(Data entries)
*** Begin section ***
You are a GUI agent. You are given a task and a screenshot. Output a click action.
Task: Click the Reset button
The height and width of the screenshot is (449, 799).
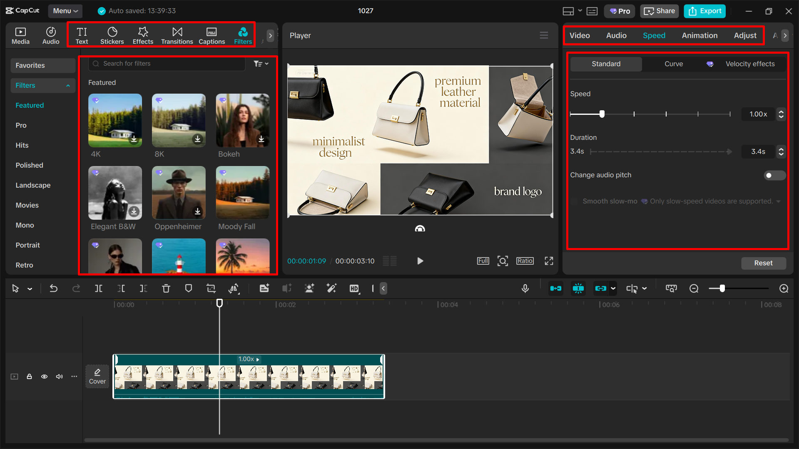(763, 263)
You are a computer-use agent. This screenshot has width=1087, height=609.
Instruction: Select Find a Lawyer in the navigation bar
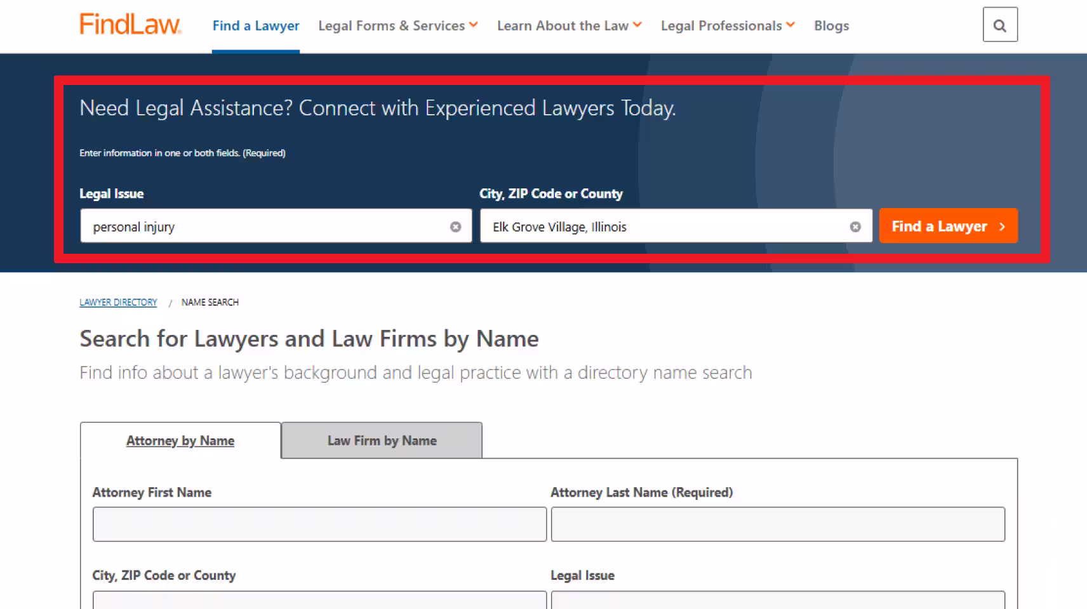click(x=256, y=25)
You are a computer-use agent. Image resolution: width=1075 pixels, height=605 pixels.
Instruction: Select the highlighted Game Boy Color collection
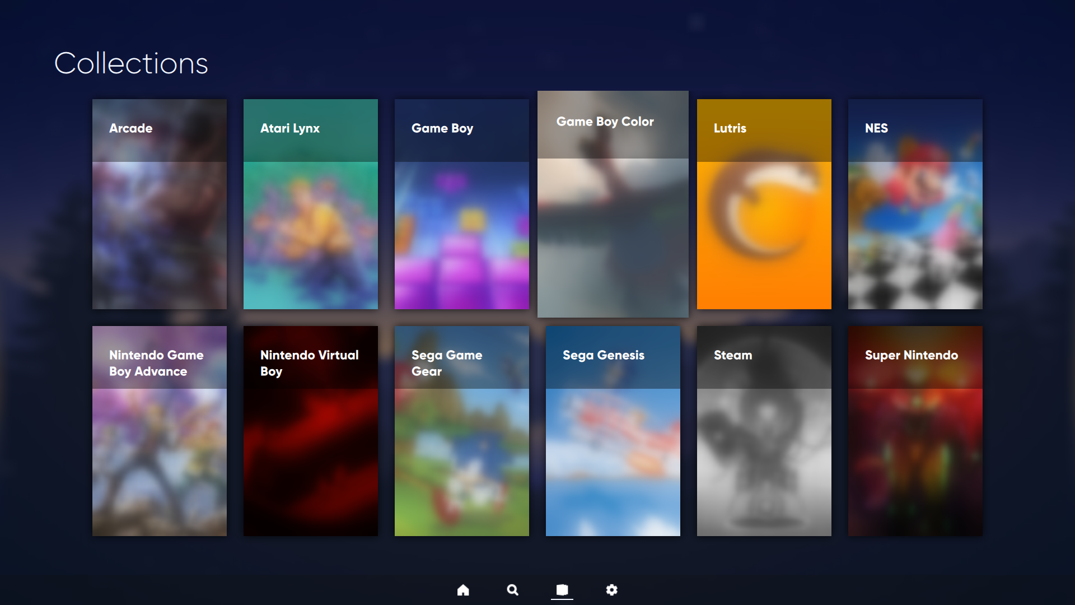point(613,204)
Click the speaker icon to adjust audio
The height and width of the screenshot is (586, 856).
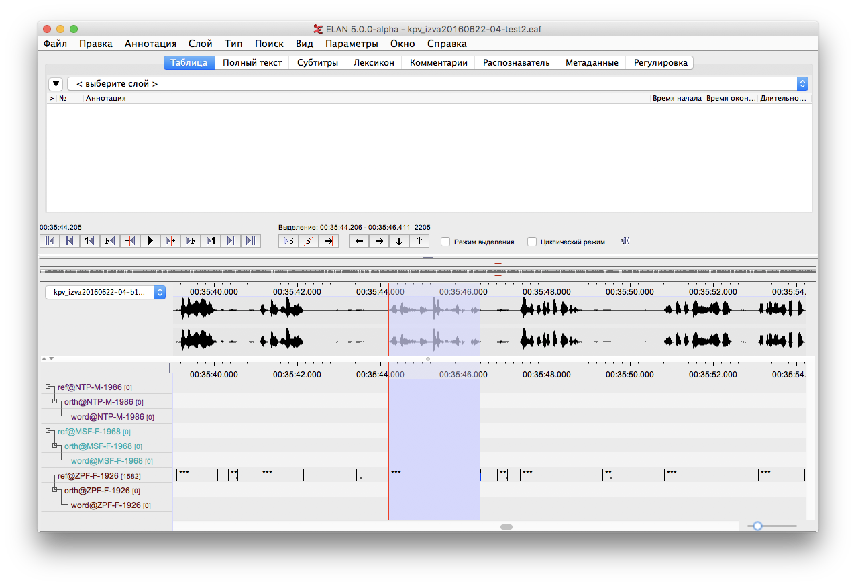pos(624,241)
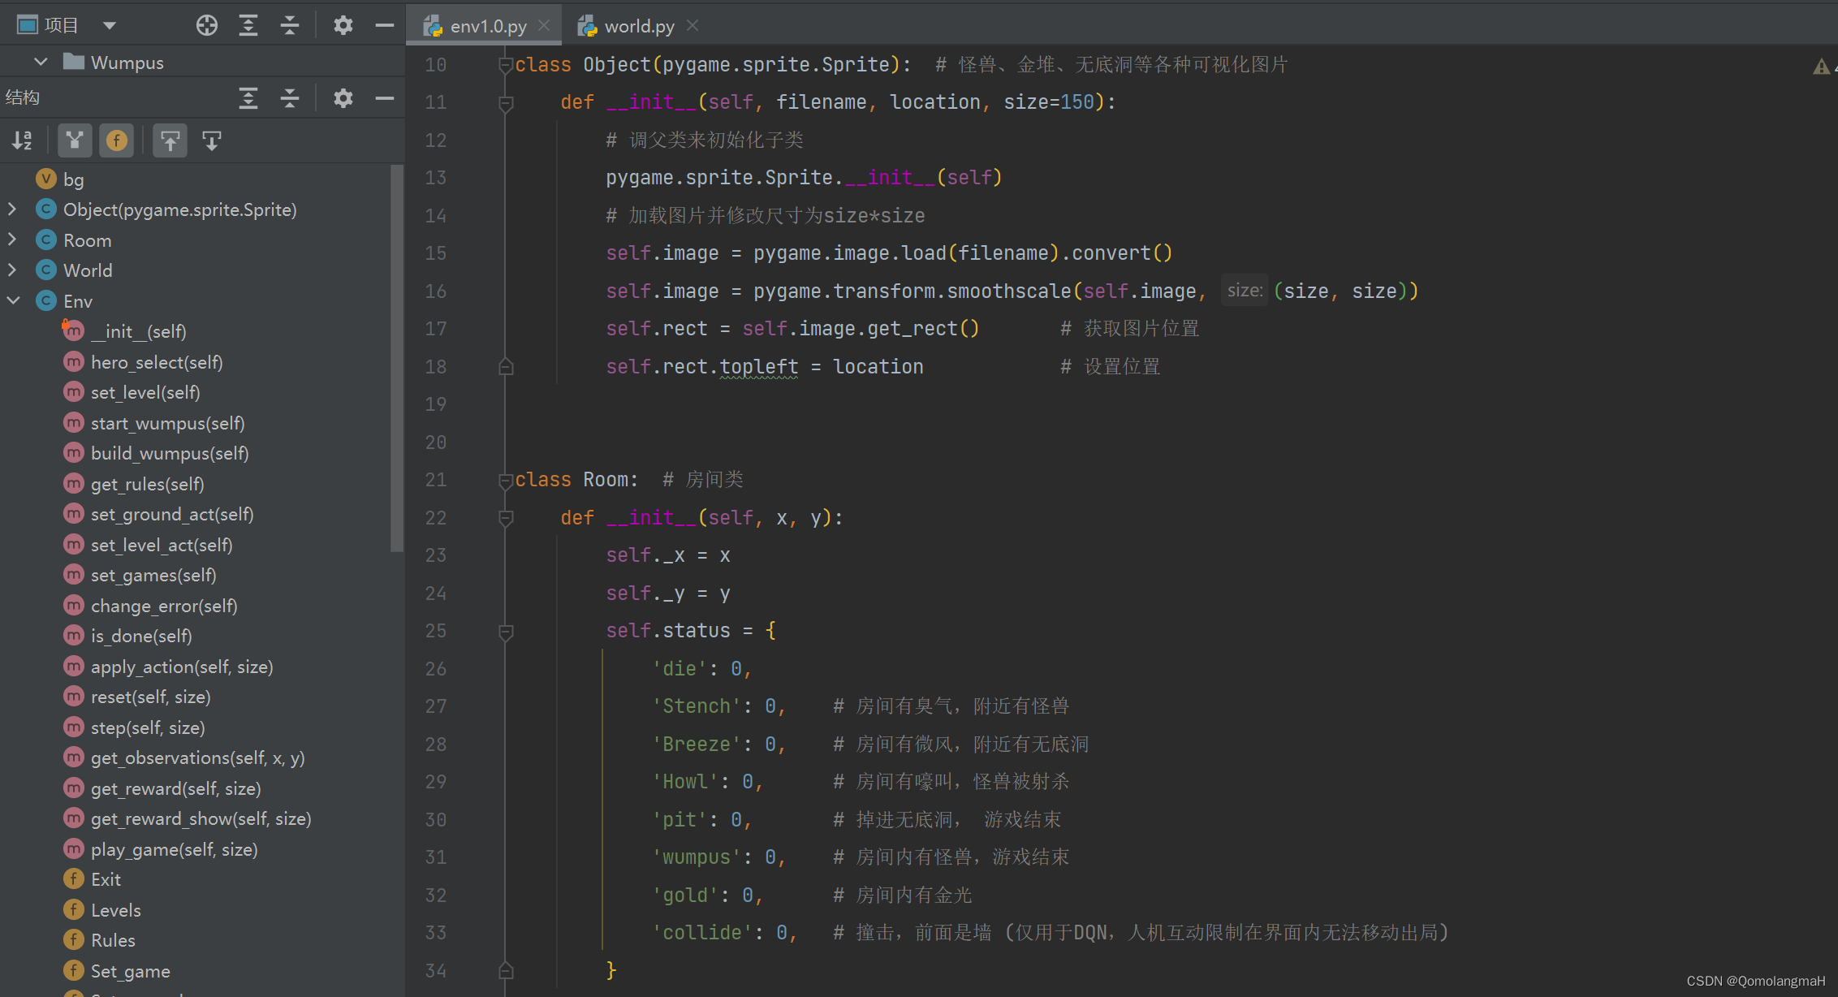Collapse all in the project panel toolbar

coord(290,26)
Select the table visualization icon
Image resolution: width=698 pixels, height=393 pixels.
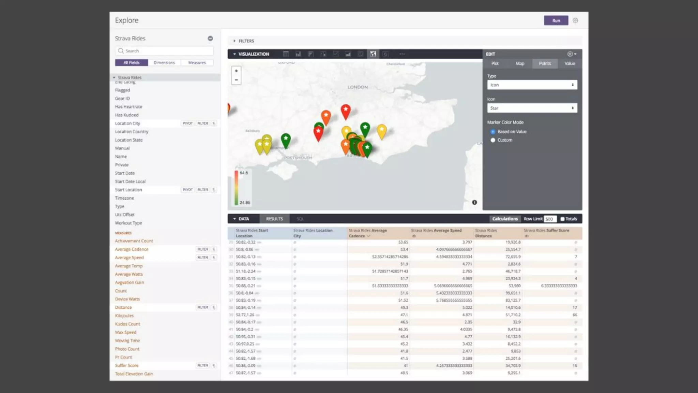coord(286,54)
*** End section ***
▸ **EXERCISE OBJECTIVE**
Go to the line that contains "The height and width of the screenshot is (449, 799)." and copy exactly from there through the last line of the records above, both included. Omit pictures.

▸ **SOLVED EXERCISE**
The height and width of the screenshot is (449, 799).
(763, 263)
You are a computer-use agent. This screenshot has width=1087, height=609.
Instruction: Select Find a Lawyer in the navigation bar
click(x=256, y=25)
You are a computer-use agent. Image resolution: width=1075 pixels, height=605 pixels.
Instruction: Select the highlighted Game Boy Color collection
point(613,204)
Click the speaker icon to adjust audio
The height and width of the screenshot is (586, 856).
pos(624,241)
Collapse all in the project panel toolbar

coord(290,26)
Select the table visualization icon
Image resolution: width=698 pixels, height=393 pixels.
coord(286,54)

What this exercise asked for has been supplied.